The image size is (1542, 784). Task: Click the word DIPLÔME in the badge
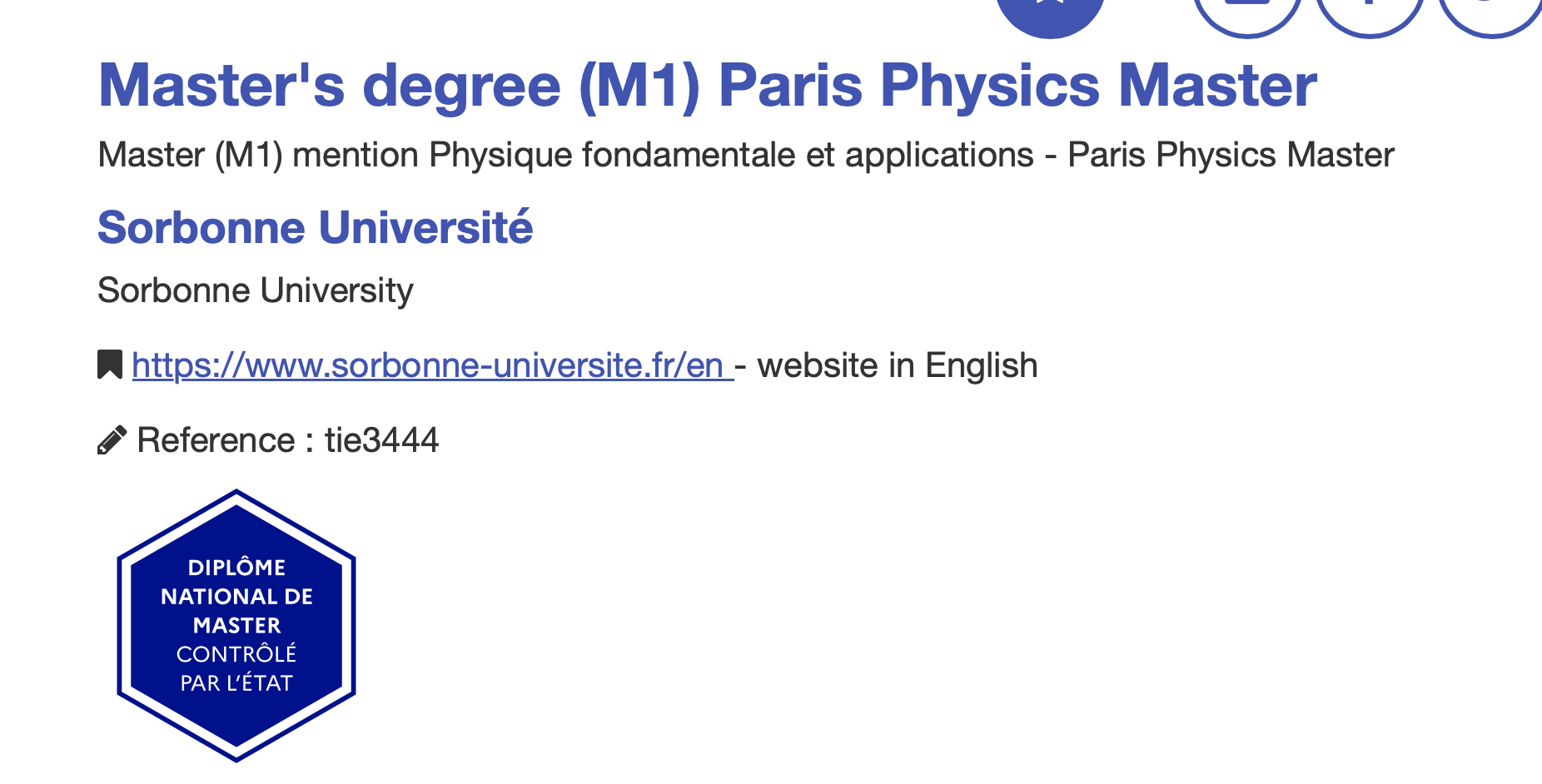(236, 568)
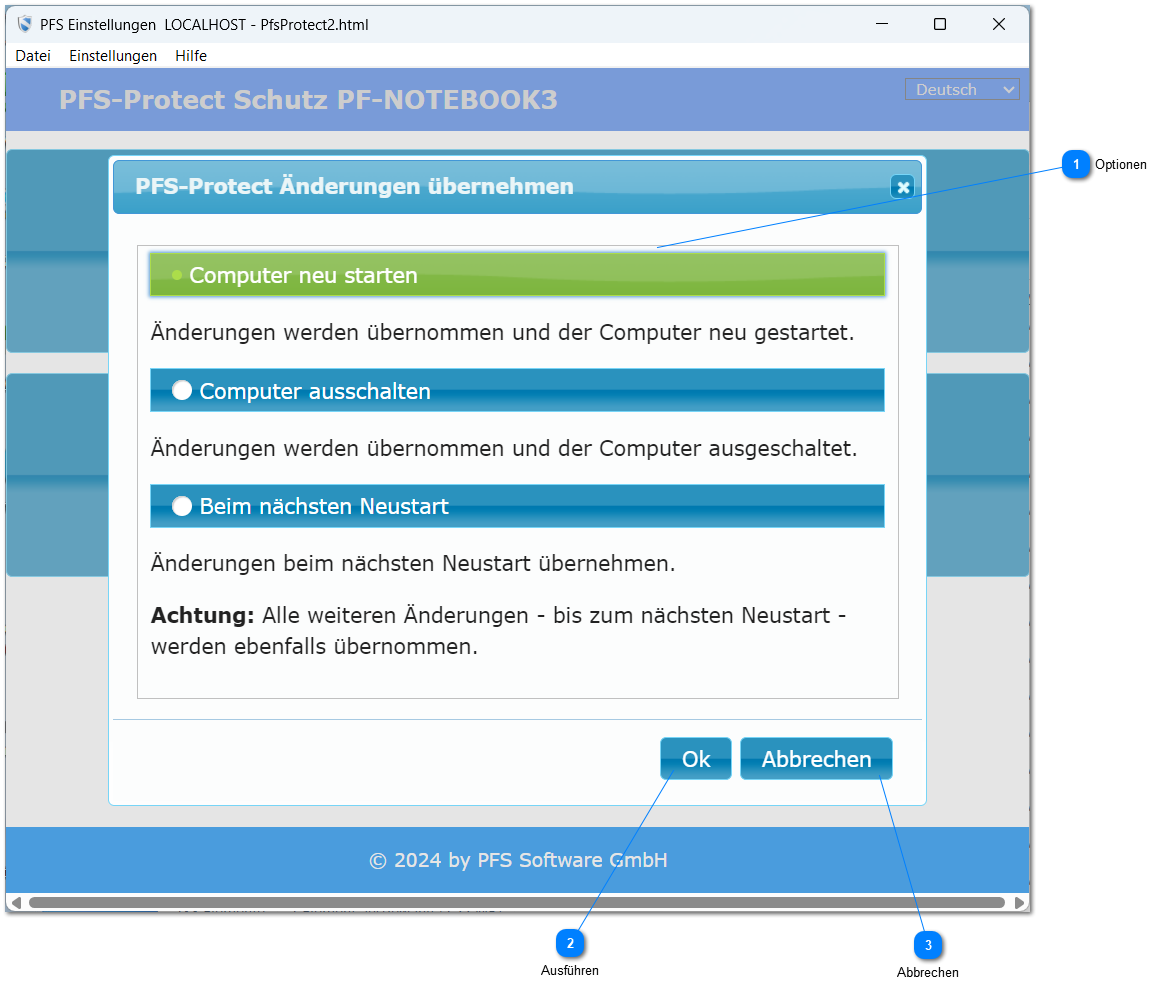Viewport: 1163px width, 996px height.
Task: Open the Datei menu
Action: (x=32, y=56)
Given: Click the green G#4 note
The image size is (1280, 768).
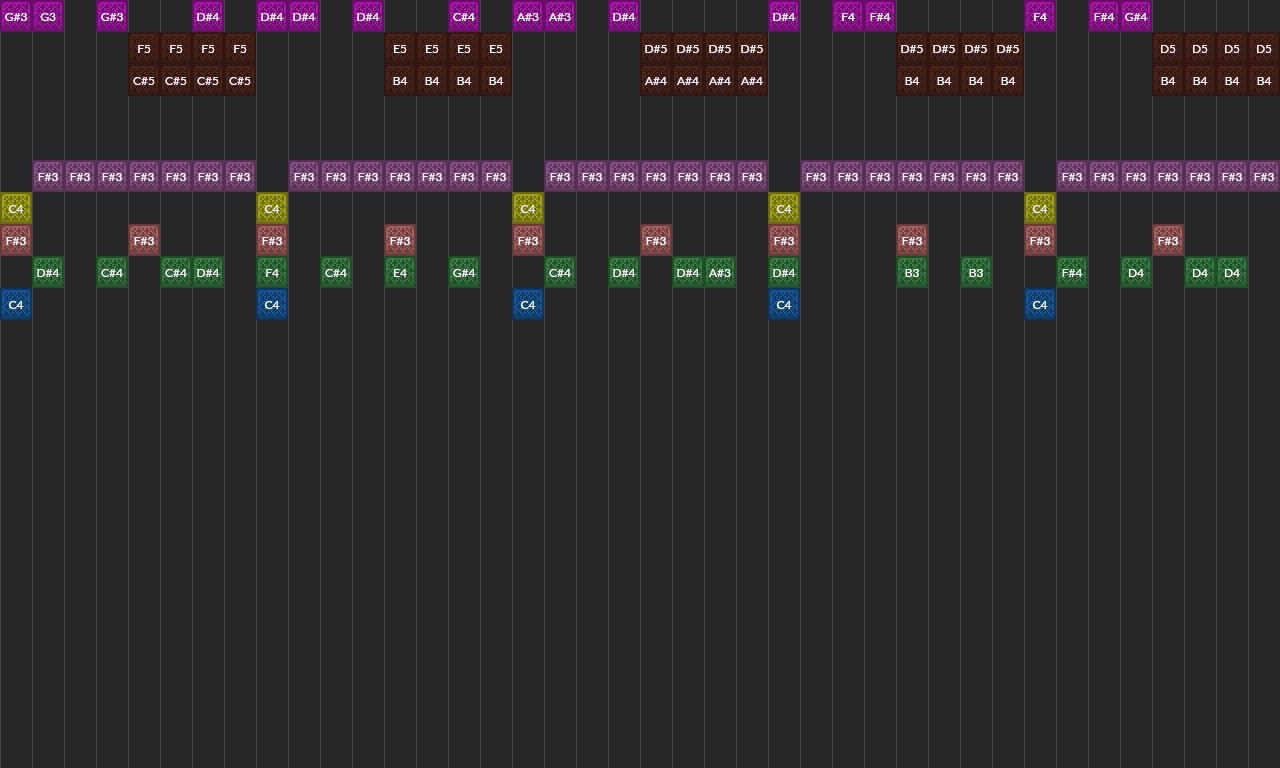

--------------------

Repeat all the entries above with "Click" changed to "Select" and everything else kept the same, leaving out the pictures.

The image size is (1542, 784). Task: Select the word DIPLÔME in the badge
(236, 568)
Viewport: 1163px width, 996px height.
Task: Open the Datei menu
Action: (x=32, y=56)
Given: Select the green G#4 note
The image size is (1280, 768).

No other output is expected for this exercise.